Friday, February 12, 2010

Love and Law Enforcement

For four years we have been developing the collection of the National Law Enforcement Museum. One would think that, given the nature of policing, the bulk of what will be in the Museum’s collection is of a serious nature: uniforms, equipment and other tools of the trade, photographs of officers doing their work, items related to bad guys, materials to help us live safer lives, and so on. Indeed, of the over 8,000 items in the collection, the majority of the objects in our collection do represent the serious side of policing. But it’s February, and it’s almost the end of winter.

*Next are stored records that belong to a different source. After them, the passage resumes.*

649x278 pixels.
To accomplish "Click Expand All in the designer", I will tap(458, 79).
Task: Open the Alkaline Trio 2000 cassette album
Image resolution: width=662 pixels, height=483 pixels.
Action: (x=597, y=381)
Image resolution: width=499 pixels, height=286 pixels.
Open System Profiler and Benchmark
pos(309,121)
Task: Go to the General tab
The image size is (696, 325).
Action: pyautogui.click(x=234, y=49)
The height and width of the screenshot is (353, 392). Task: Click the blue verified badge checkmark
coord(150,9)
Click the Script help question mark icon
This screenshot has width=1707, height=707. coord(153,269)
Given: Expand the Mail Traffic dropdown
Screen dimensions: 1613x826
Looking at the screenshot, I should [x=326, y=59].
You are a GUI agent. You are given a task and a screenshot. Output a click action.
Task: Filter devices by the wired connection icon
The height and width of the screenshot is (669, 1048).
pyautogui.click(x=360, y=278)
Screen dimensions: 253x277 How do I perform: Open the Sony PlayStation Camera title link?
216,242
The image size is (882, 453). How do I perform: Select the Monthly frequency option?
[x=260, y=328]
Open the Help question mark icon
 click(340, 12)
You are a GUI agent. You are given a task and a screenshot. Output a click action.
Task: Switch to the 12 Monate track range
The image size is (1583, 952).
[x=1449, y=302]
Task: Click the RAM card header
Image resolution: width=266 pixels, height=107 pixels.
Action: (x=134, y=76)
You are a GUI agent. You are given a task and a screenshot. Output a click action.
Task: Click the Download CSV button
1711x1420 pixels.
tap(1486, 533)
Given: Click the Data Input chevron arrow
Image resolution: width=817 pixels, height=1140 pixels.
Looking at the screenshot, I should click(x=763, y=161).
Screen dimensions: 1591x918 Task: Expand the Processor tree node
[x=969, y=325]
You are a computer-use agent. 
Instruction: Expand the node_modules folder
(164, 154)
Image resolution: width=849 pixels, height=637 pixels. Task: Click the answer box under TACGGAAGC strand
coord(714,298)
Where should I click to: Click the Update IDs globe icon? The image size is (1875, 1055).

Valentine’s Day is the 14th, and almost everyone’s attention turns to Cupid.

We have acquired two valentines that relate to policing—and I’m happy to share those with you.

What is interesting to me—and I’ve certainly not made a study of valentines, is that they both pun on “please” and “police.”

The first is a mechanical valentine—the clown rotates back and forth, and asks the recipient to “Be my valentine! and ‘poleece’ stop juggling my heart around.” We believe it’s from the middle of the last century (ca. 1940s-50s). It’s signed on the back “To Betty / From / Mum and Dad / with love.”

Police valentine, ca. 1940-1950. 2006.268.1. Collection of the NLEM, Washington, DC.

Police valentine, ca. 1940-1950. 2006.268.1. Collection of the NLEM, Washington, DC.

The second, also believed to be from ca. 1940s-50s, states “Come ahead and ‘police’ be my valentine.”

Police valentine, ca. 1940-1950. R0814. Received by the NLEM, Washington, DC.

If you have any information on these valentines or have thoughts to share about the connection between law enforcement and valentines, we would be delighted to hear from you.

Happy Valentine’s Day!


  1. Why is that scond valentine upside down?

  2. Thanks for asking! It's the way it was printed! If you fold the left side back and down, then bring it toward you like closing a book, it will overlap the second page.

  3. We've now fixed the images to better show both halves of the valentine. Hope that's less confusing!